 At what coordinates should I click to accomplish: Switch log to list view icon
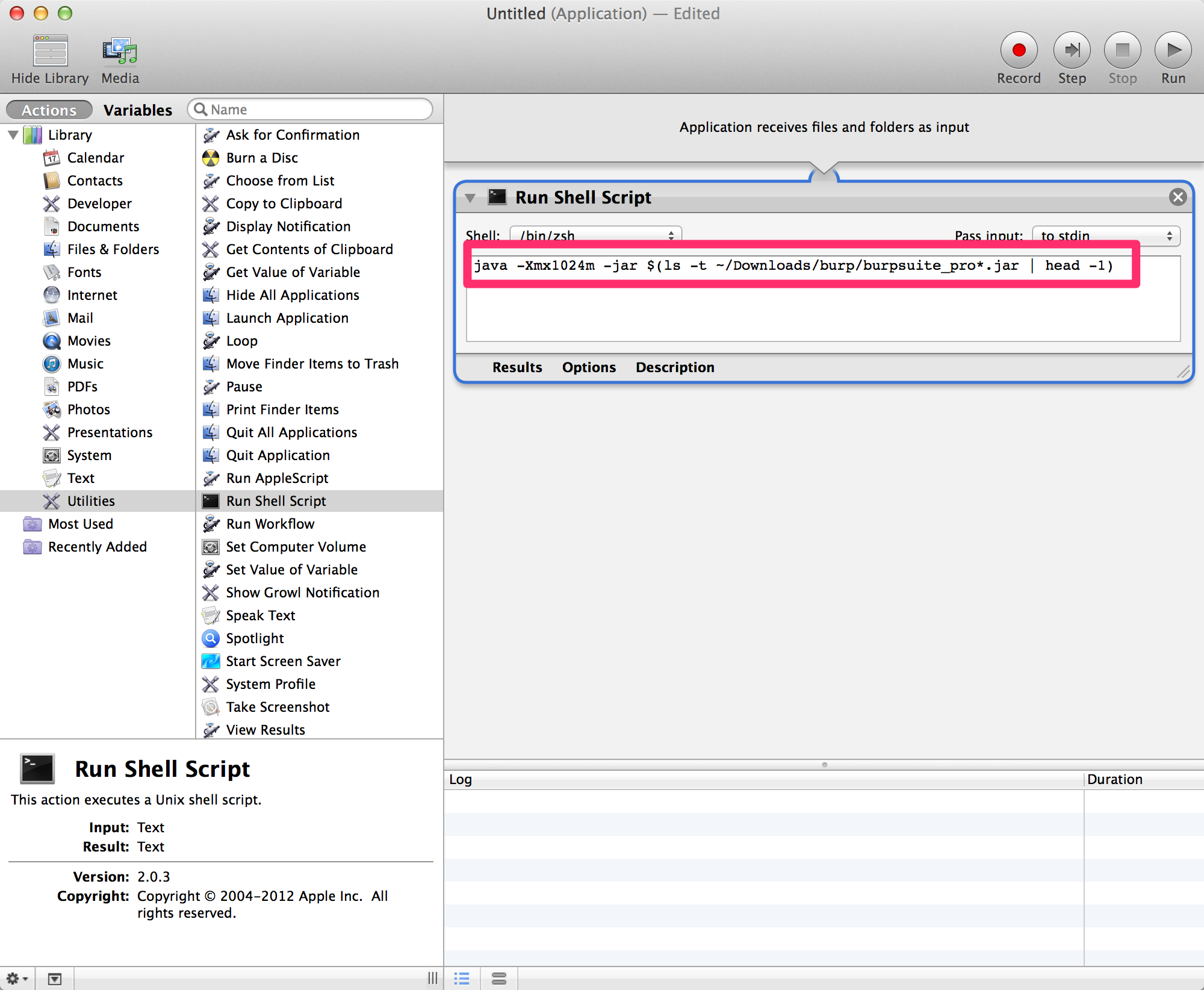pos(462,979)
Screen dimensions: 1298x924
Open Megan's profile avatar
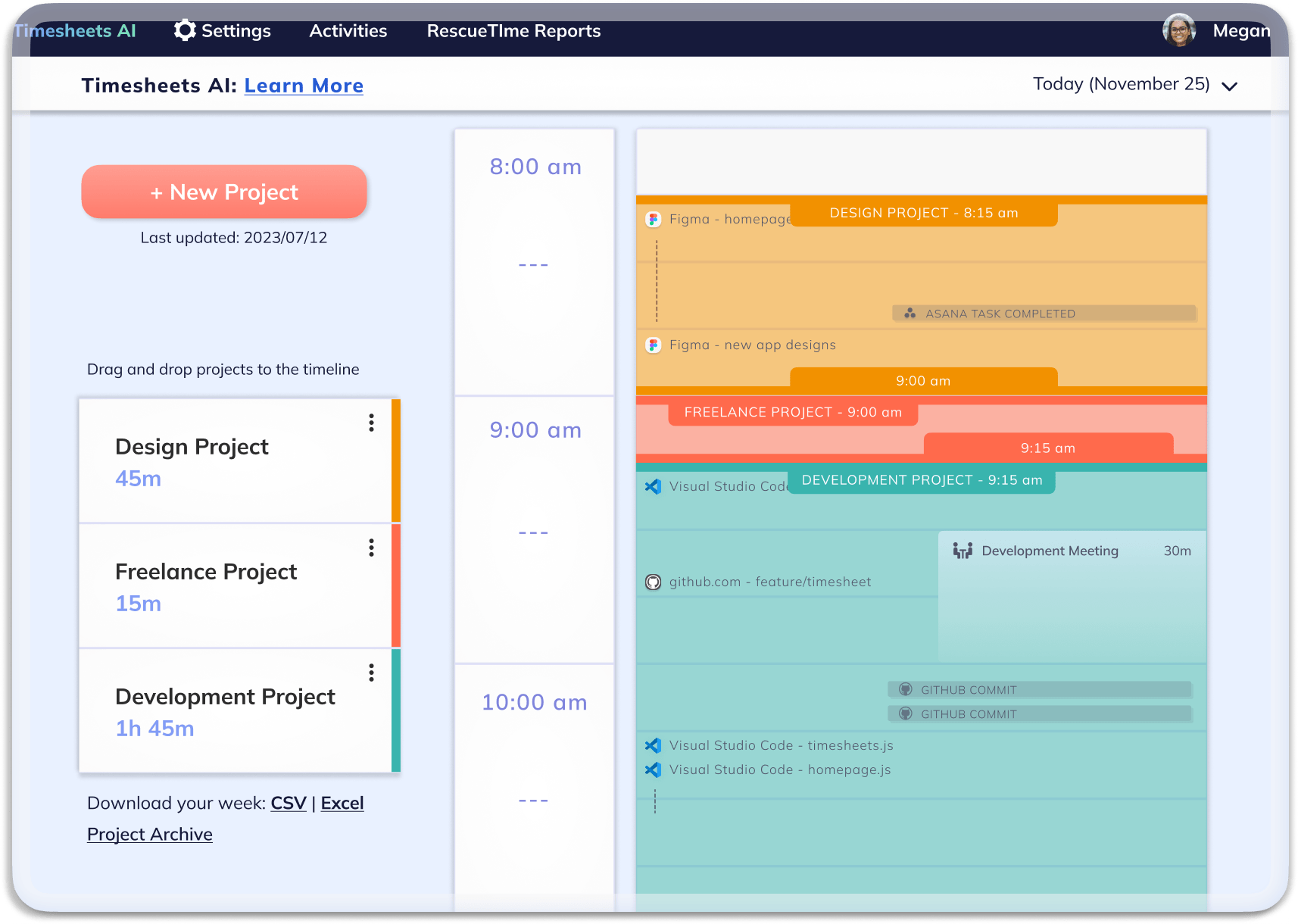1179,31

_____

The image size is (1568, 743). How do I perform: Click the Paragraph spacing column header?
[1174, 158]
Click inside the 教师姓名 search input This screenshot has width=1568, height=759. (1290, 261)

_____

§ WORK TASK
An exact copy of the lines above between the line holding "The image size" and the line holding "Click inside the", inclusive, is the whole answer.

§ SOLUTION FOR THIS EXERCISE
The image size is (1568, 743). How do I perform: Click the Paragraph spacing column header?
[1174, 158]
Click inside the 教师姓名 search input This screenshot has width=1568, height=759. (1290, 261)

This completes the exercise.